Esto trajo como consecuencia una desatención del mensaje global que la organización emite por medio de sus diversas comunicaciones.
A las personas les es indiferente si el mensaje de la organización es parte de su campaña publicitaria o si proviene de alguna otra área. Si bien son emisoras de múltiples mensajes, éstos confluyen en el cerebro de los individuos particulares agrupados como un todo más o menos coherente. En la medida en que esa coherencia sea sólida, el posicionamiento de marca y la imagen institucional que se genera en el imaginario de las personas tiene más fuerza y credibilidad. Los individuos pueden perdonar el error en una marca u organización, pero difícilmente perdonen la mentira o la contradicción. Como dice Joan Costa: “Todo comunica”. Y en el cerebro de las personas expuestas a nuestros mensajes “todo se integra”. Ciudadanos exigentes con las marcas no perdonan fácilmente los problemas de identidad producidos por los errores en la integración de la comunicación. Y esto incluye la enorme plataforma que otros usuarios tienen para contar esos juicios: las redes sociales.
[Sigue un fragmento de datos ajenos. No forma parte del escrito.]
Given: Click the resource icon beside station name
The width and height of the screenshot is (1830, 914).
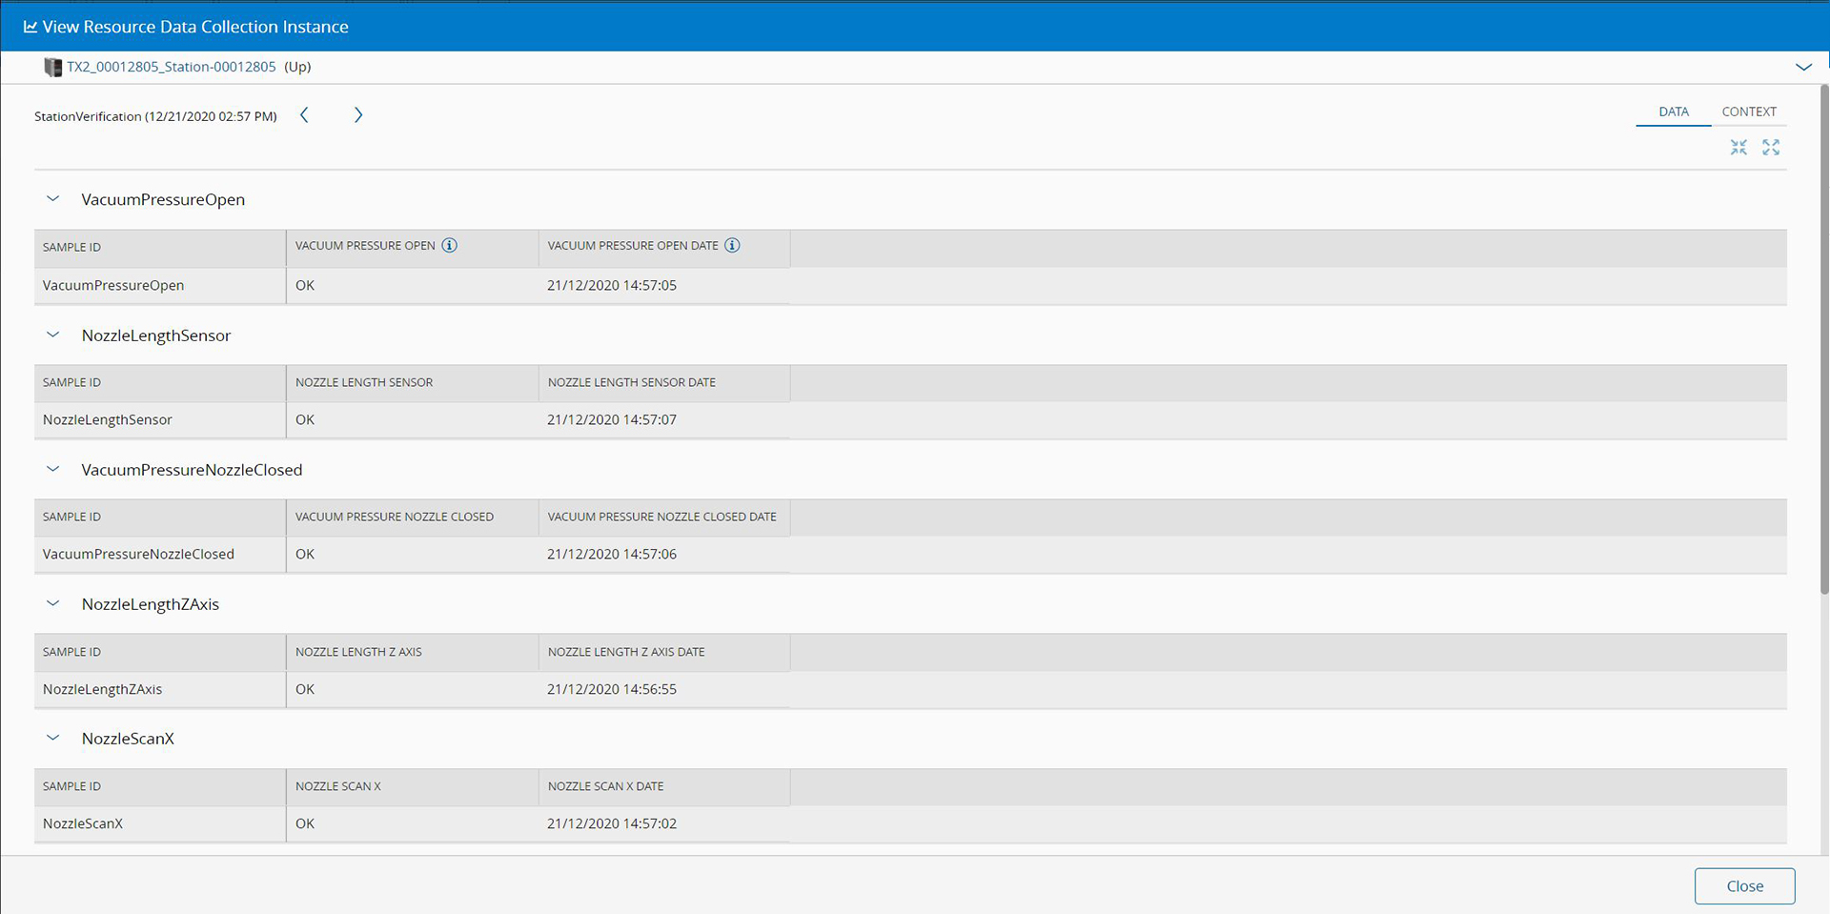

Un plan estratégico de comunicaciones integradas permite que los objetivos y las acciones comunicacionales de una institución respondan a las necesidades de información de distintos públicos, así como que todas las comunicaciones se integren en un mensaje alineado para maximizar el impacto sobre los clientes y las demás partes interesadas. El rol de director de Comunicaciones debería volver a considerarse. Asimismo, la creación de una mesa a la que se sienten los diferentes responsables de las distintas áreas que emiten, con conciencia o no, mensajes, es una prioridad que no ha pasado de moda. Al contrario: ahora más que nunca debe asumirse, revalorizarse e implementarse.
La gestión de las comunicaciones requiere -además- un plan integral con definición de objetivos, análisis de impacto, diversificación de tareas y distribución de éstas en función de prioridades, en el que cada área específica aporte desde su especialidad o para sus públicos prioritarios.
Son las organizaciones que logran integrar sus comunicaciones las que se convierten en emisoras de mensajes poderosos, aquellas que conquistan la confianza de sus consumidores y públicos. La suspicacia, la sospecha, la duda y, en definitiva, la pérdida de credibilidad y de fidelización de nuestros públicos internos y externos es el riesgo al que nos exponemos si no nos asumimos como emisores únicos (más allá de las autorías internas) de la totalidad de los mensajes que emitimos a nuestros diferentes públicos.
* Director General de Marketing y Comunicación de Universidad Siglo 21.